リオンと暮らし始めていつの間にか1週間が過ぎようとしていた。
そろそろ仕事に復帰しなければ見かねた上司から解雇宣告を受けるだろう。
しかし、気がかりなのはリオンのことである。
客員剣士として今まで生きてきた彼がこの世界で働ける仕事などあるはずも無く、働けない彼にこの世界に慣れてもらうのも兼ねて主夫のように家事を全て任せることにしたのだが、肝心の彼はお屋敷ぐらしの高貴なお育ちのためかなかなか思い通りに家事をこなせるはずもなく。
これでは社会復帰したとしてもいつまでも彼を1人になどさせられない。

すっかり日も暮れた夜。
スマホを操作しながらネットバンクで通帳の残高を見つめながら海はため息をついた。

海は社会人になり給料を貰いだした頃に手にした通帳の残高の残りのなさに驚いた。今月はほとんど働いていない。仕事柄自分の代わりに仕事を引き受けてくれる人もいないから仕事もてんこ盛りに溜まっているだろう。

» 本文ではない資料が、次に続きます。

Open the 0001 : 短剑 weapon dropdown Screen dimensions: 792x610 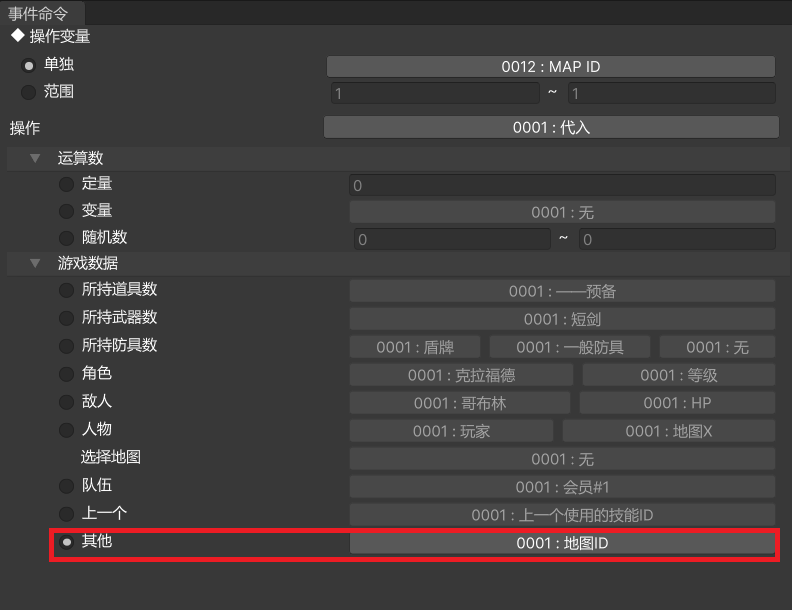[562, 319]
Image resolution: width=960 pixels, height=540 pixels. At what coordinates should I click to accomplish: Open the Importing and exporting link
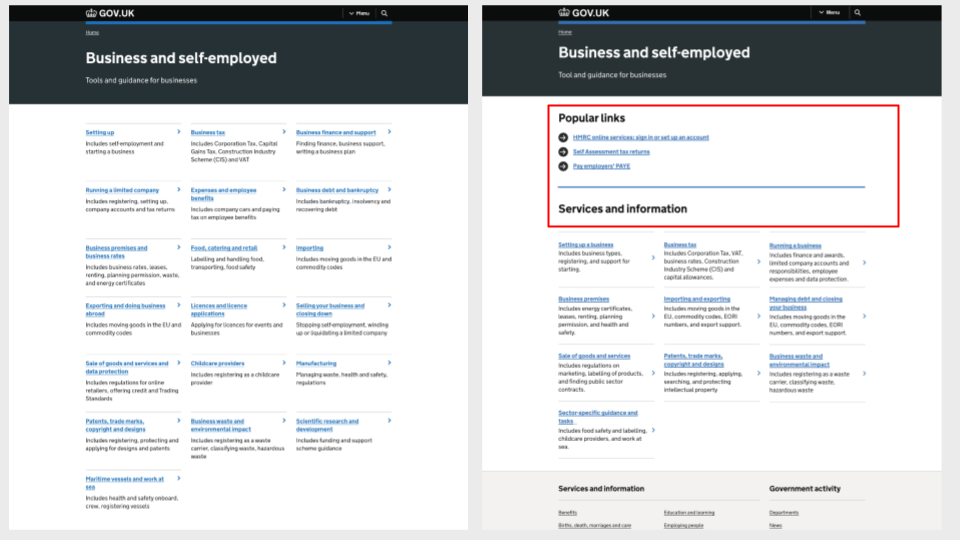click(x=697, y=299)
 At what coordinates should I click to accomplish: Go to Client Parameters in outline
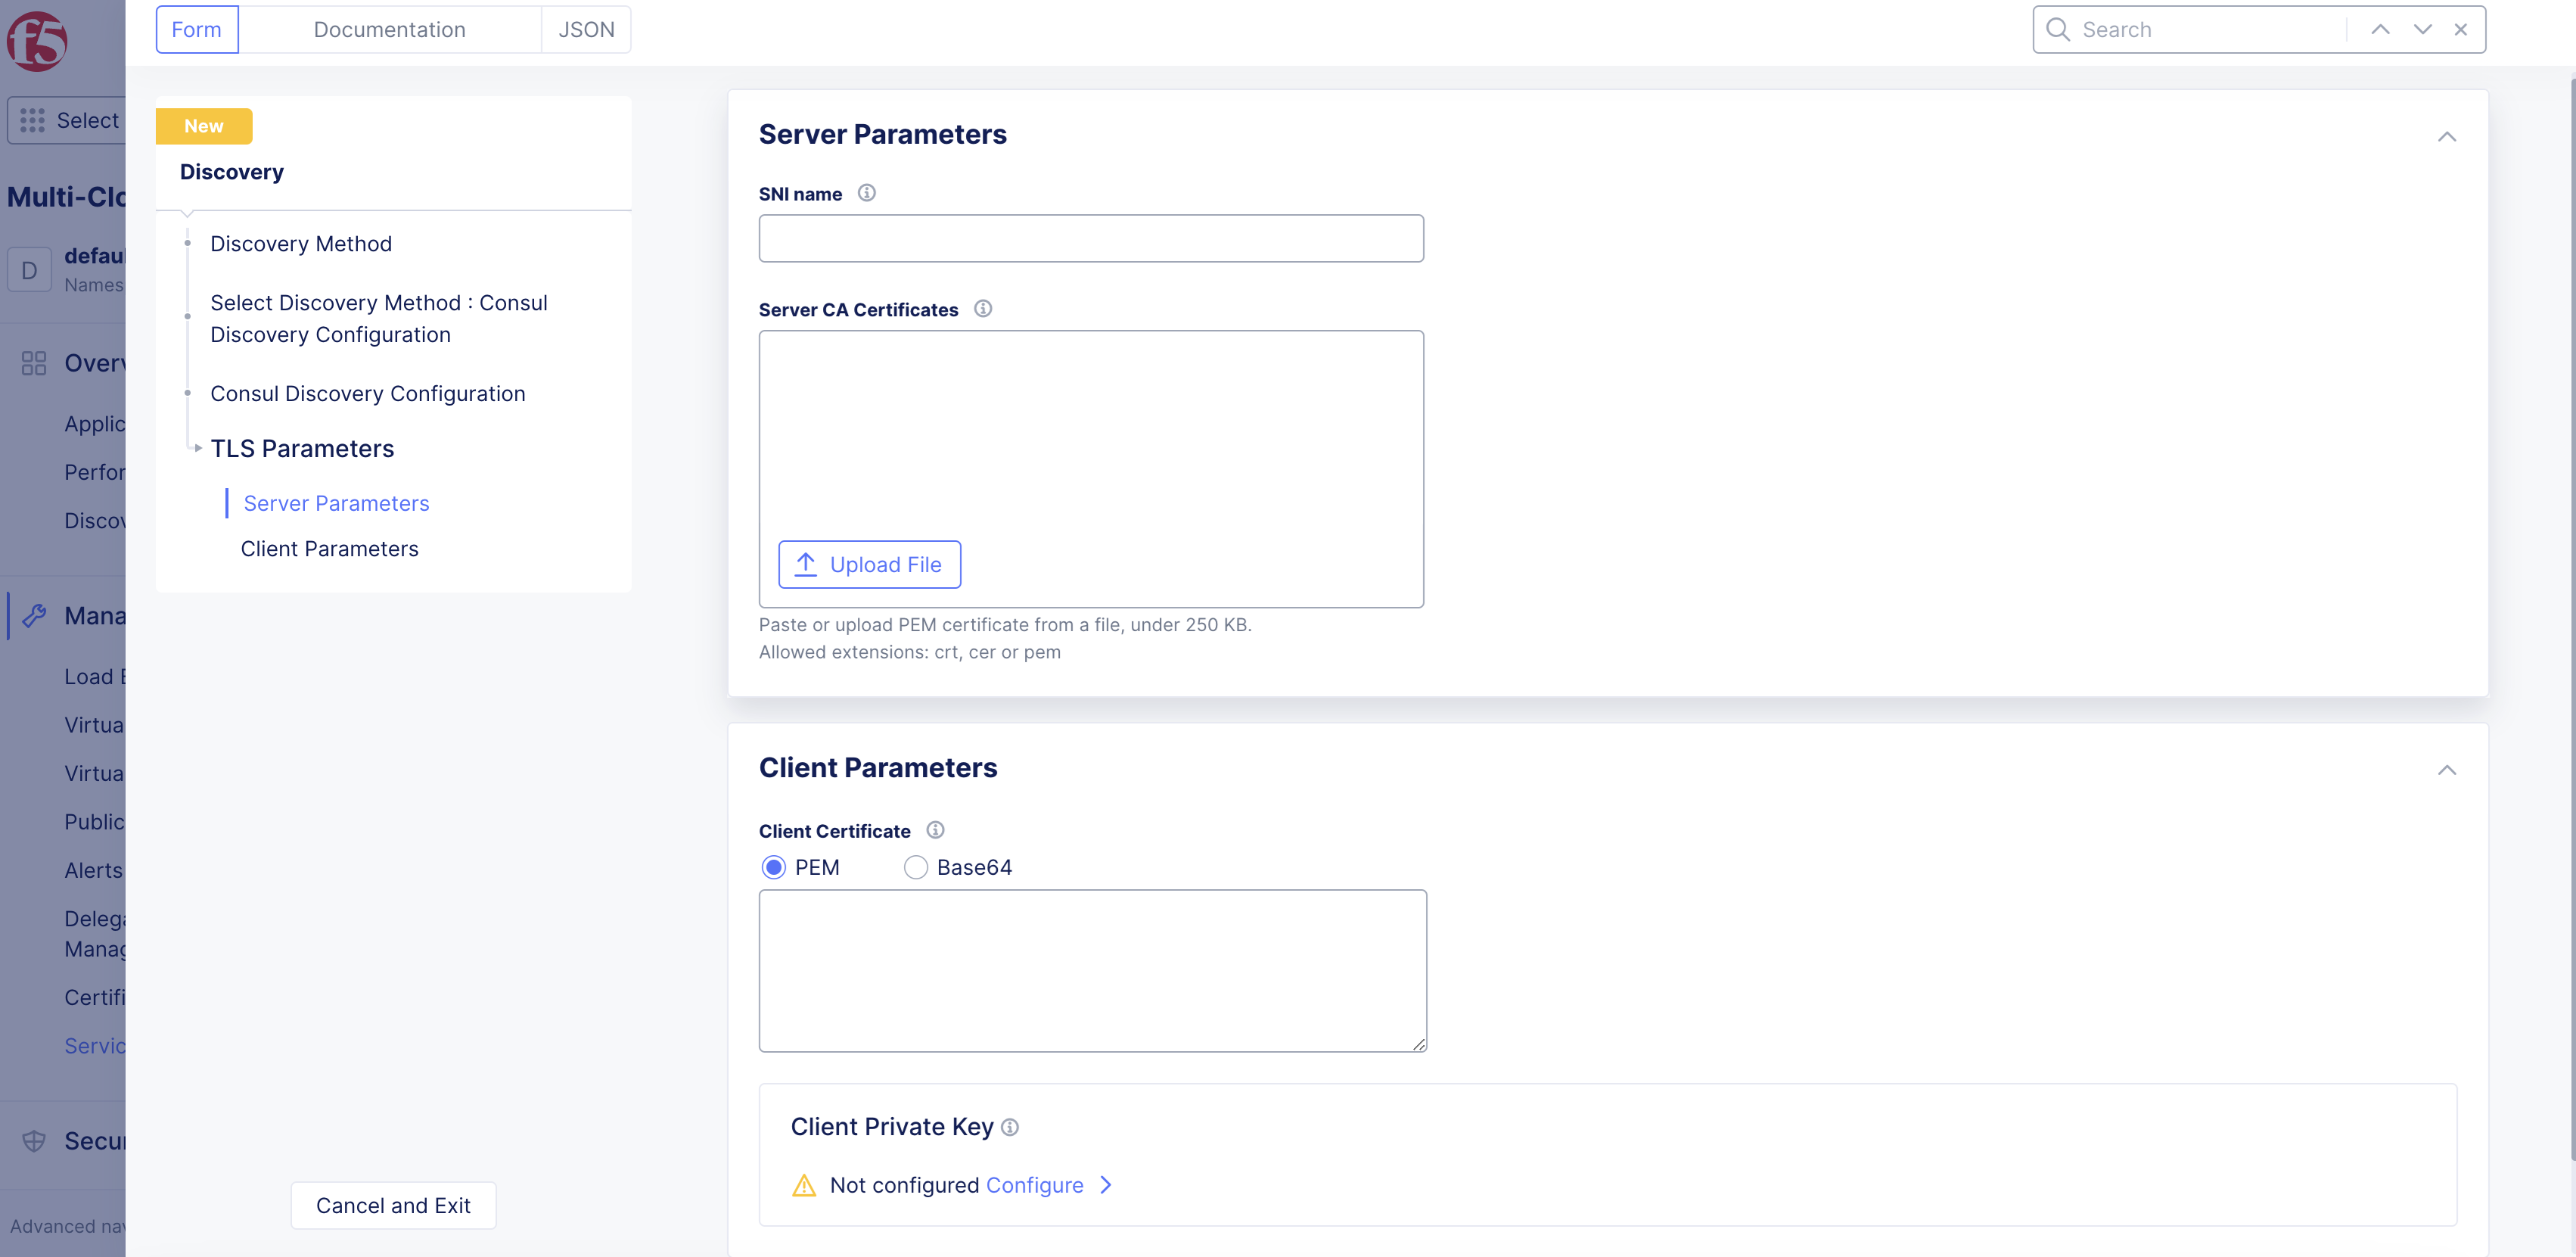pyautogui.click(x=329, y=549)
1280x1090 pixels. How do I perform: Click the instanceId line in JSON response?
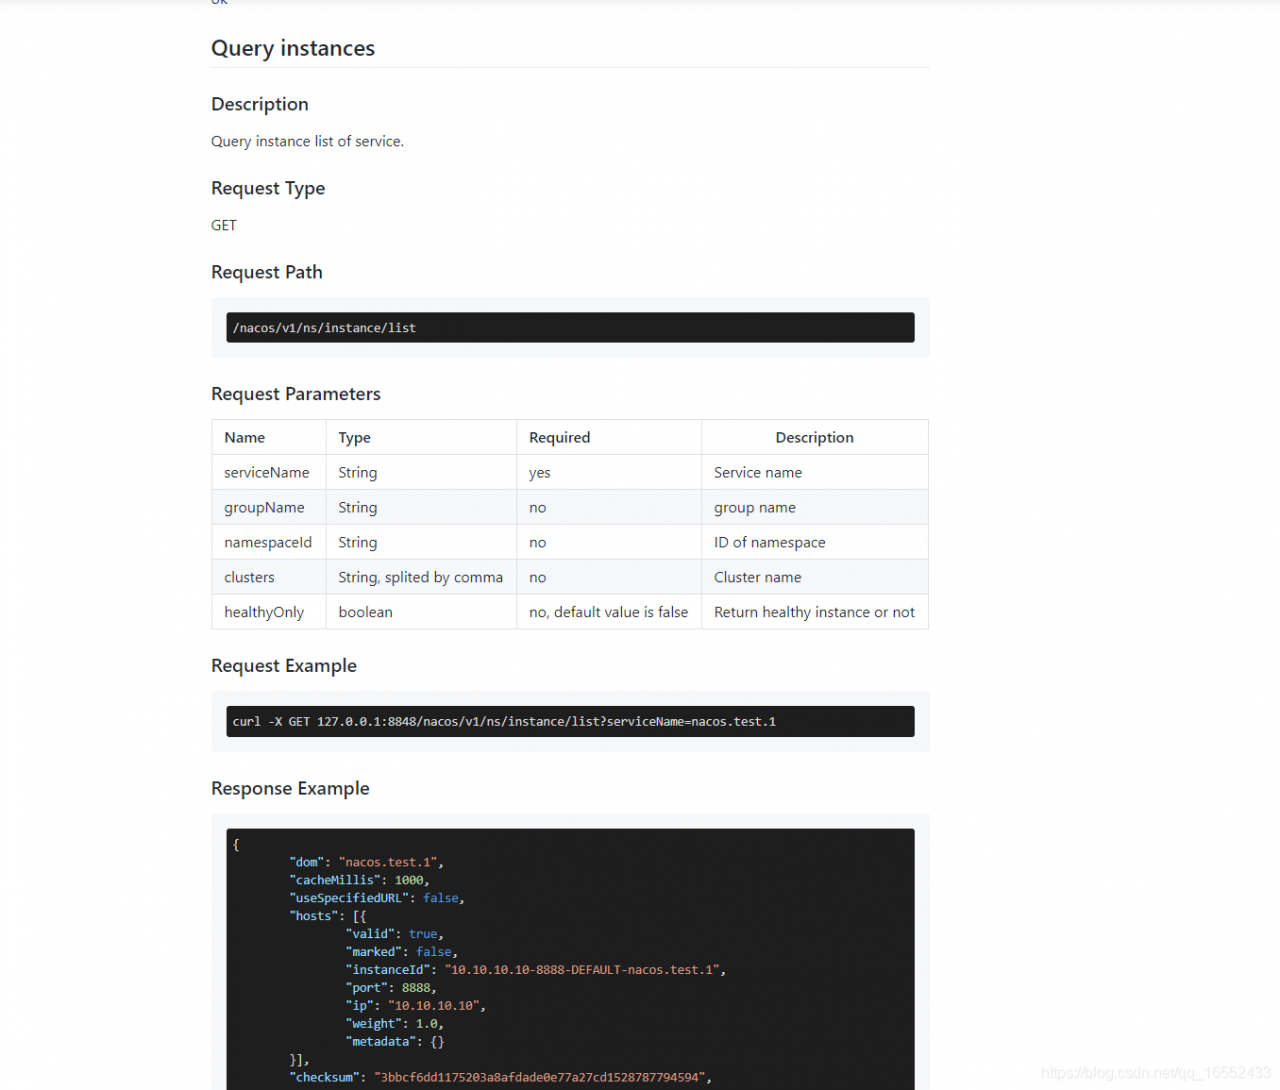(x=535, y=970)
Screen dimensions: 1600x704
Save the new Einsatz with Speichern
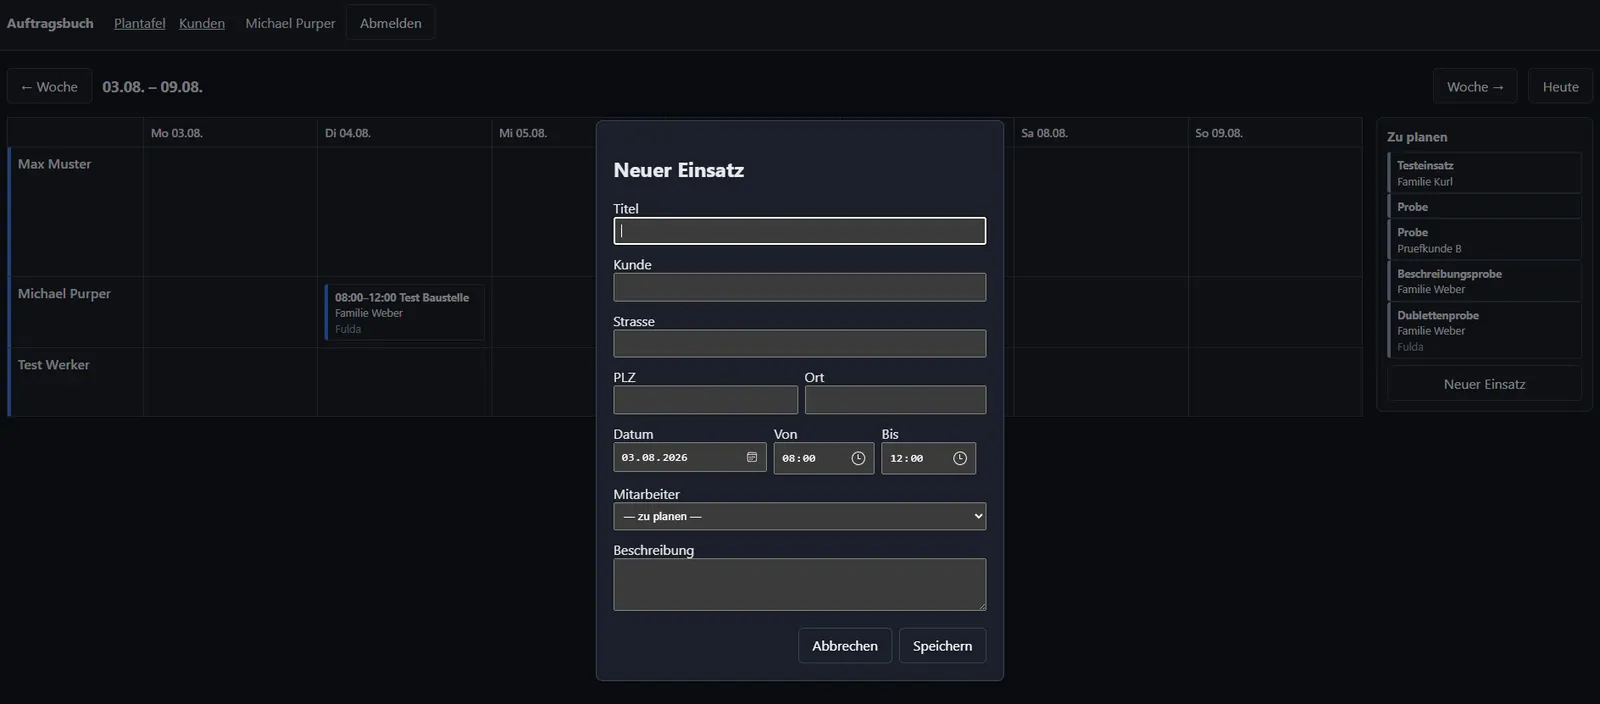tap(942, 646)
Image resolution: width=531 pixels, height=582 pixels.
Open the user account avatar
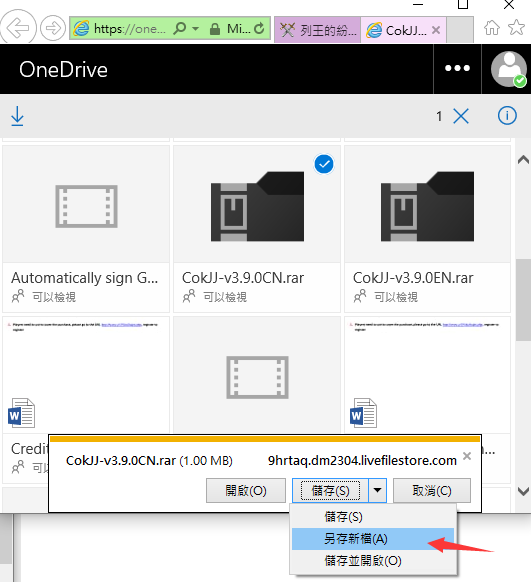509,69
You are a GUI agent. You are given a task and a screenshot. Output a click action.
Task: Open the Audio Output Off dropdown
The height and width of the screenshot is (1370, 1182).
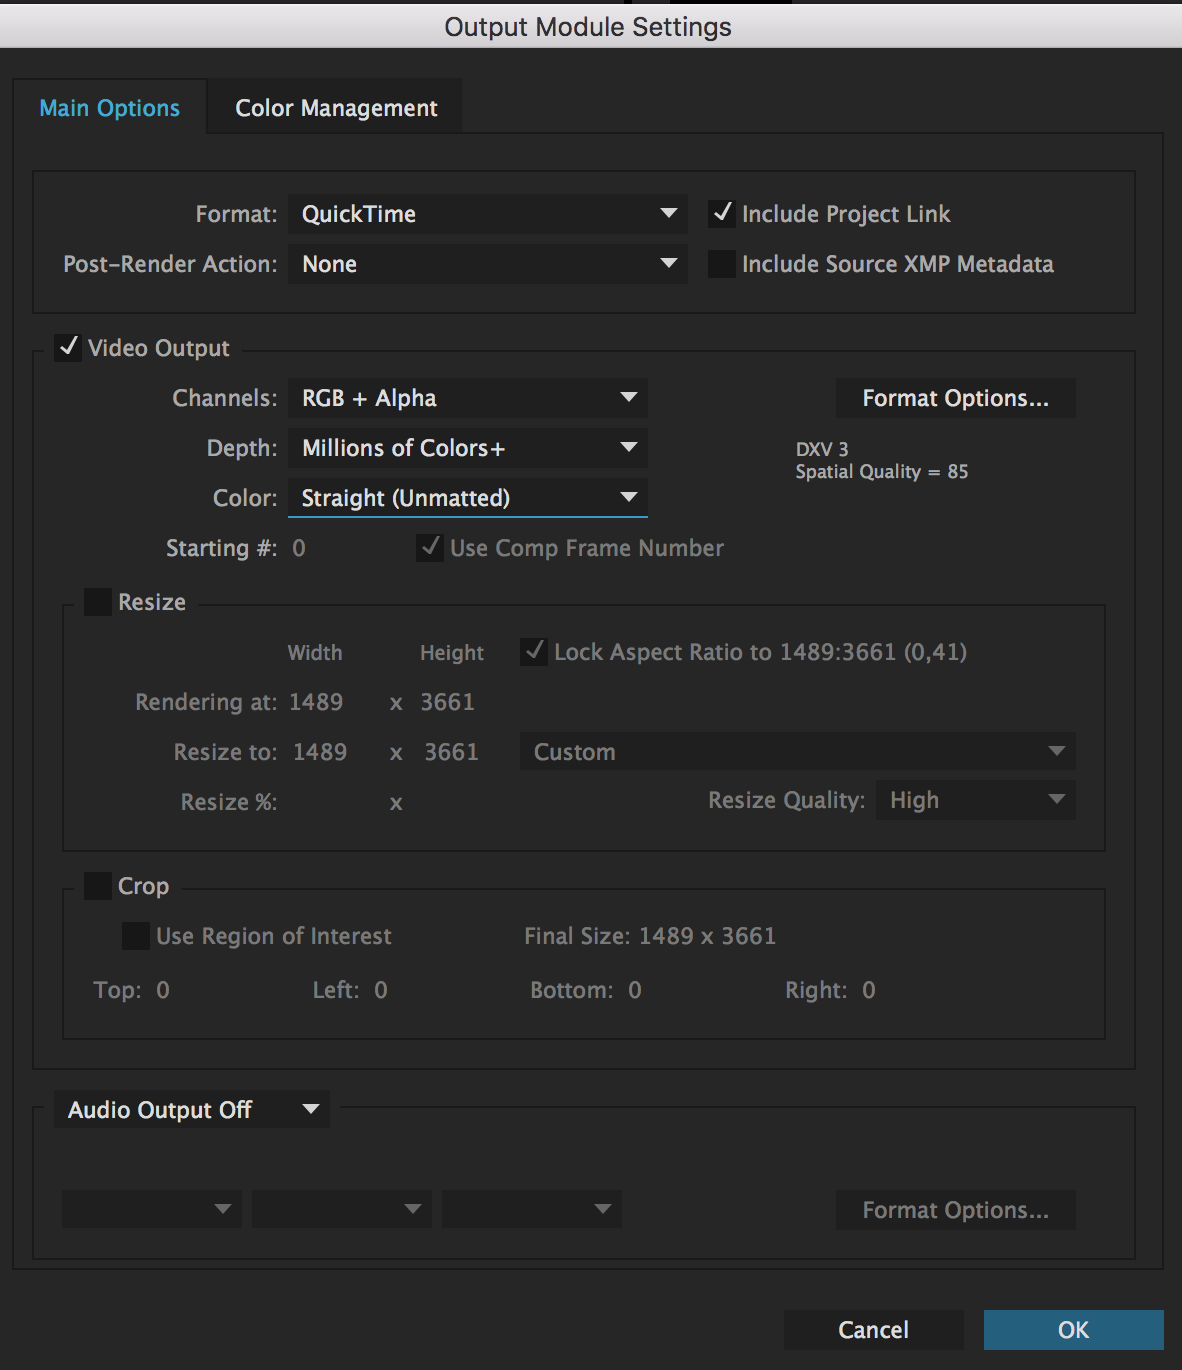click(192, 1110)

「いけない、電気代とかも引き落としになるのに・・・」

そして、もうすぐ25日がすぎれば光熱費や家賃などもみんな引き落としになる。
リオンの面倒を見ると決めた矢先にたくさんの困難が立ち塞がる。
働かなければ生きてはいけない。仕事も溜まっているだろうし、いい加減に社会人として復帰しなければ。海は小さなため息をついた。

その時、キッチンから聞き慣れない、何かが爆発したような暴発音が聞こえてきた。慌てて海がキッチンに駆けつけるとリオンが廊下に立って難しそうな表情を浮かべている。

「おい、中身が破裂した!」
「えっ、どうしたの・・・何があったのよ〜!?」
「いきなり卵が爆発したんだ」
「キャーっ!な、なぁにこれっ!あっ、当たり前だよ!電子レンジに卵そのままは入れちゃダメだよっ!」

慌てて電子レンジに駆け寄るがどうやら壊れてしまっているようであたりにはなんとも言えない匂いが立ち込める。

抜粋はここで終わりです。